10 of 105 of 55 of 599 of 100

Without a doubt my favorite tea I've ever tried from Nepal. A singular tea with an intoxicating floral fragrance and an ethereal quality overall. Another sample from Simpson & Vail, thank you, and apologies for taking so long to post this one!

This tea was fascinating: visually, the leaf looks more like a Chinese tea, with curled leaf, fully intact, and an abundance of golden-orange tips. The fragrance, however, is more like that of a tea from Nepal or Darjeeling, but it's a bit singular: light, vegetal and sweet, with a strong floral fragrance, and a hint of a spicy peppery note reminiscent of Yunnan teas. I had no idea what to expect before brewing.

The brewed cup had an intoxicating floral aroma, smelling intensely of sweet but light floral scents such as orchid or lilac. It was perfumey and a bit like walking into the orchid room of a greenhouse. There were a hint of mushroomy notes (which I was not a fan of) but thankfully these didn't come out much while drinking.

Mouthfeel is unique and perfect...buttery smooth but thick...leaving a light tingling sensation on the palate. Sipping this tea is an experience...and it demands that I sip it slowly. There's a strong astringency mid-sip that keeps me from drinking it too fast. It leaves my tongue feeling dry, yet is so smooth at the start of each sip that it's easy to just keep sipping slowly.

Very sweet...tastes as if honey has been added. I recommend adding nothing to this tea.

I also loved how I felt after drinking this. Many of the ultra-mild, tippy teas from Darjeeling make me a bit jittery, but this one led to a mellow, calm feeling. It seemed only moderately caffeinated, and the calming effect was stronger than normal.
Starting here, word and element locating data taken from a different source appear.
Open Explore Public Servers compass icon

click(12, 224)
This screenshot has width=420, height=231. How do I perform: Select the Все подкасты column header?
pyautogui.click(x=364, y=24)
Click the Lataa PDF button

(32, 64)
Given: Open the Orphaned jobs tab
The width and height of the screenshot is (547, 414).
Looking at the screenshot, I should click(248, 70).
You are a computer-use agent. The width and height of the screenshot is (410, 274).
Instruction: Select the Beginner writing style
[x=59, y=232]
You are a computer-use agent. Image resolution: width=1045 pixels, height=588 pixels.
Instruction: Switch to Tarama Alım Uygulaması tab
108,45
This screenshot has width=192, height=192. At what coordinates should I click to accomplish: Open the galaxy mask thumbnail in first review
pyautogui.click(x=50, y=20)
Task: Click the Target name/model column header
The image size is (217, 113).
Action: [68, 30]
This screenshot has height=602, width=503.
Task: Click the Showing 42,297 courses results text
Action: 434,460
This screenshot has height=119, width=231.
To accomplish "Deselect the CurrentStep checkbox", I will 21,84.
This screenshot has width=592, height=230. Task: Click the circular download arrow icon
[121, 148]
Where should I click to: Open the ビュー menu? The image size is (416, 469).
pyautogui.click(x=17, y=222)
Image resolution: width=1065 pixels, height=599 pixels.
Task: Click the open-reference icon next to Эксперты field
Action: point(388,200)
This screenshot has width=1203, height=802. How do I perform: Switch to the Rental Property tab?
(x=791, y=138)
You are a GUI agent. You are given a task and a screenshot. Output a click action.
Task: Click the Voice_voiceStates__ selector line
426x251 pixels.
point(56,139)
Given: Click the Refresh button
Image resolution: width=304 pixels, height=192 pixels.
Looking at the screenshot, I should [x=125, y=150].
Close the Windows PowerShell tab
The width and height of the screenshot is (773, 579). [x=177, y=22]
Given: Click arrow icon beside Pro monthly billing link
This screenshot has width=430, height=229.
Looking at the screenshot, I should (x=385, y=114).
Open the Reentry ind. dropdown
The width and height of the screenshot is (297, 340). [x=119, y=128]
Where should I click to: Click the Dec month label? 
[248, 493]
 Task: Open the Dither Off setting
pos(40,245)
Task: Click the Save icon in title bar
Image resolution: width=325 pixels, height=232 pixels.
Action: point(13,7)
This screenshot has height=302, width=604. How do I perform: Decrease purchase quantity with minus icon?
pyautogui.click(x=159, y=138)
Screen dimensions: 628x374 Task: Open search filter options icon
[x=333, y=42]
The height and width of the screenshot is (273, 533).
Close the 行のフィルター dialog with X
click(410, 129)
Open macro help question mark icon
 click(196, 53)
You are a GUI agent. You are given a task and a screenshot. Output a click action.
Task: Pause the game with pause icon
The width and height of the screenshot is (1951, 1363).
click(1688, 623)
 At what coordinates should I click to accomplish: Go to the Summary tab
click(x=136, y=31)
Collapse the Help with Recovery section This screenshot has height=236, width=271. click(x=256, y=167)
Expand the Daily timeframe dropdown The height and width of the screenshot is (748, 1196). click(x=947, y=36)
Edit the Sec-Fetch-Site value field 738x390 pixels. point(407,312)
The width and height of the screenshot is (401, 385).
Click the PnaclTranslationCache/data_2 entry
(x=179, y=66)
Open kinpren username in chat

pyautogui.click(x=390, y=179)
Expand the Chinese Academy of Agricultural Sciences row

Resteeps very well, unusually well for a tea of such a light character. The second cup had a similar aroma, just as strong, and a slightly thicker mouthfeel up-front (probably owing to me using a longer steep) but less of the mid-sip astringency. It was more oolong-like in character, and a hint of malty notes that didn't come out in the first steep. It still had the honey-like sweetness and the overall character was very similar to the first cup.

This tea was exceptionally expensive, competing in its price range against the best-of-the-best top grade Darjeelings. But I thought it would be worth paying for this. I actually preferred this to most Darjeelings.

I highly recommend this one, and I'd recommend it even to people who normally prefer teas from China or Assam over the high-grown Himalayan teas, as there is something singular about this tea that makes it stand out from the rest and seem more like teas from other regions.